Lately, I've been spending quite a bit of time on the subject of what we all "should" be doing — professionally. It's a topic that Derek and I frequently discuss, and agree is a topic so many people overlook. I'm glad that society, as a whole, seems to be shifting to the conclusion that it is collectively beneficial for individuals to pursue careers in the direction that makes them happy, not necessarily in the direction they've been pushed. Why be an unhappy, mediocre data analyst when you could be a happy, brilliant artist sharing your joy with the world?
I know I've said it before, but I'm really grateful that I've been able to take the last year to plunge into what makes me happy, and what I think I really want to do (food! blogging! EATING!). It has not been easy, and I often find myself doubting if I've made the right choice: will I be able to contribute and support our family? Am I going to reach X goal and deem myself "successful" anytime soon? Am I kidding myself and should I go get a "real" job? It's a struggle for me because I like to think I'm practical. I'm very good at making "emotional" decisions unemotionally, almost too detached, rather than being rash — and this choice to be a budding food blogger seems entirely irrational and careless.
Whenever we discuss this topic, we always come back to the following question: what did you love to do as a kid? Sure, we change as we grow and discover new pursuits, but I do think our natural tendencies as children are probably in line with our current, albeit perhaps stifled, interests. I wholeheartedly believe that we should pay more attention to this, but I have a hard time figuring it out for myself. What did I like as a kid — before being persuaded by friends and society and family as to what I "should" like to do? And what does that mean for me now?
I loved climbing trees. I loved reading. I loved singing. I loved babies. I think I loved baking, but I don't have any memories as a young child as actually DOING any baking. But how does one make a career our of climbing trees, reading, singing, and loving infants? Perhaps my initial instinct, to be a kindergarden teacher, was right all along. For years I thought that was my career destination, before changing course in college. I can't even offer an explanation as to why I made that decision, anyways!

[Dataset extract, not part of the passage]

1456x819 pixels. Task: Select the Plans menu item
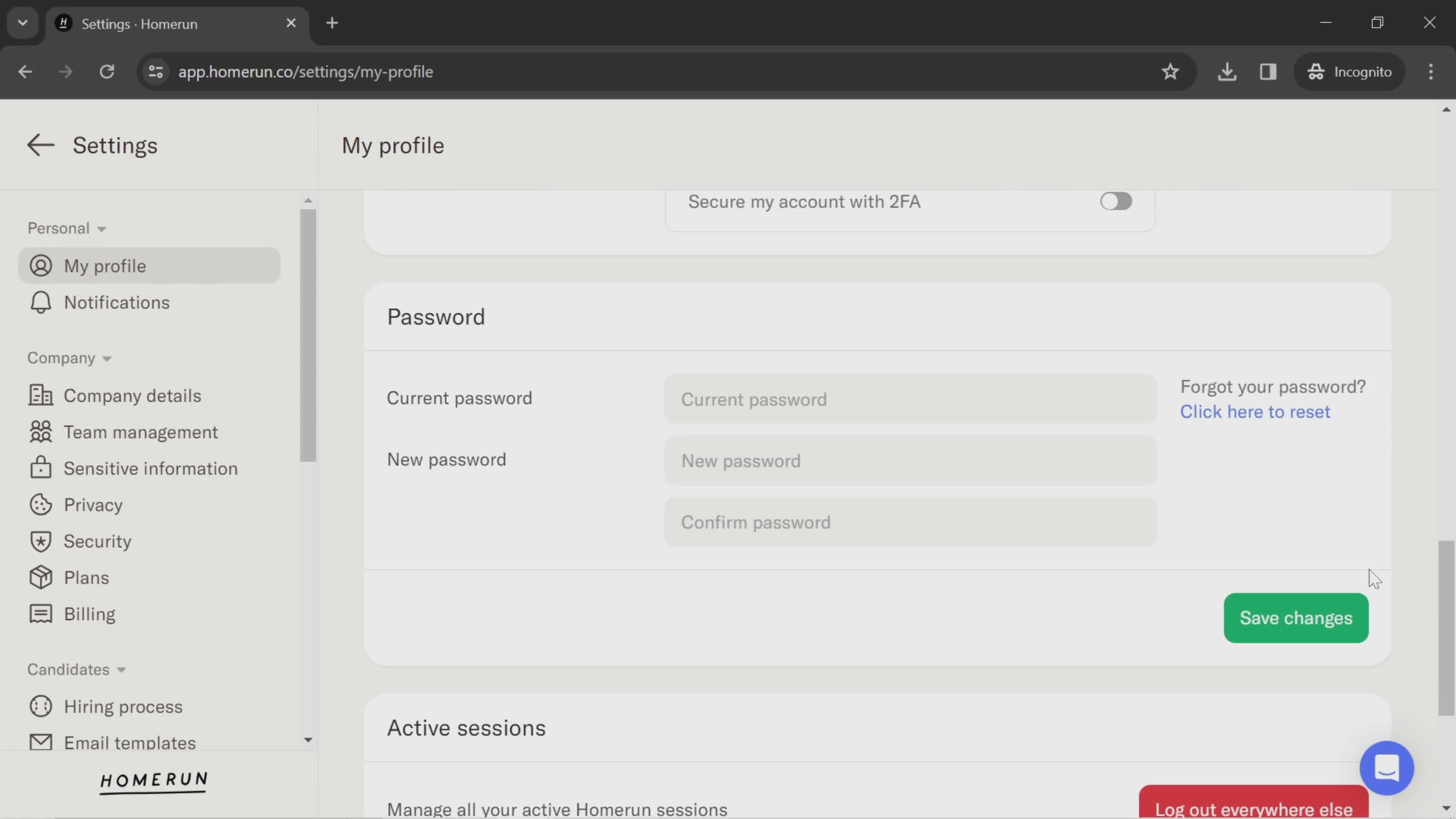click(x=86, y=577)
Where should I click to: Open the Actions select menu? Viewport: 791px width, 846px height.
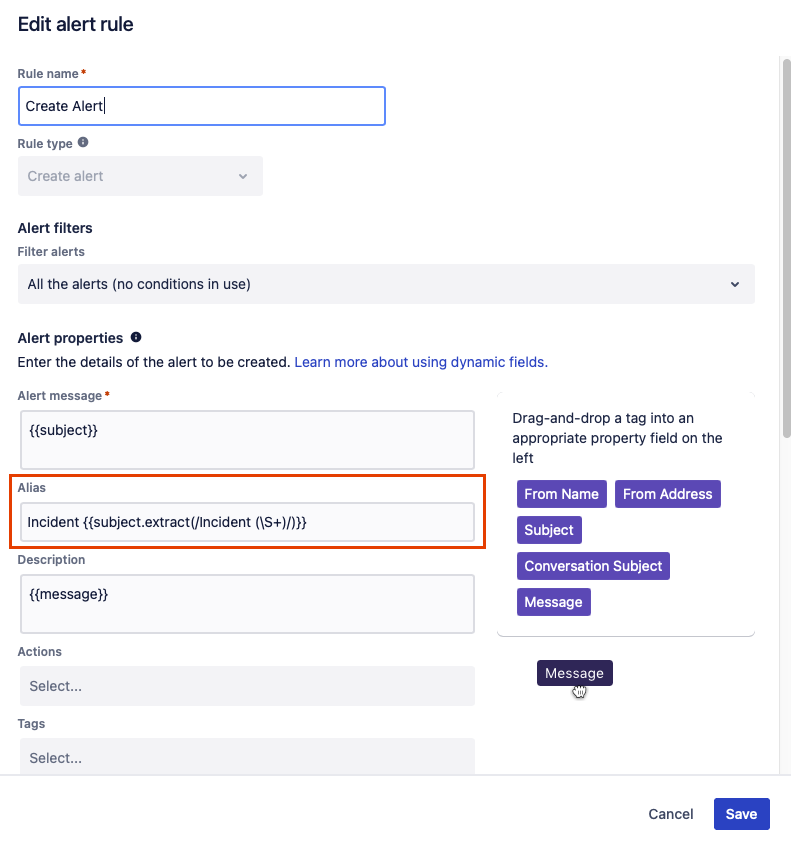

None of this is to say I'm discontent in my current occupation — in fact, it's quite the opposite. I love the freedom I have, and I enjoy doing the work. I'm still learning a LOT and know I could maximize my potential as a food blogger way better than I currently am — and I have no desire to change careers. I just bring it up as a topic to ponder in your own life. Are you doing what you love? If not, what's holding you back? What would you do, if your 7-year-old self had pre-determined your career path?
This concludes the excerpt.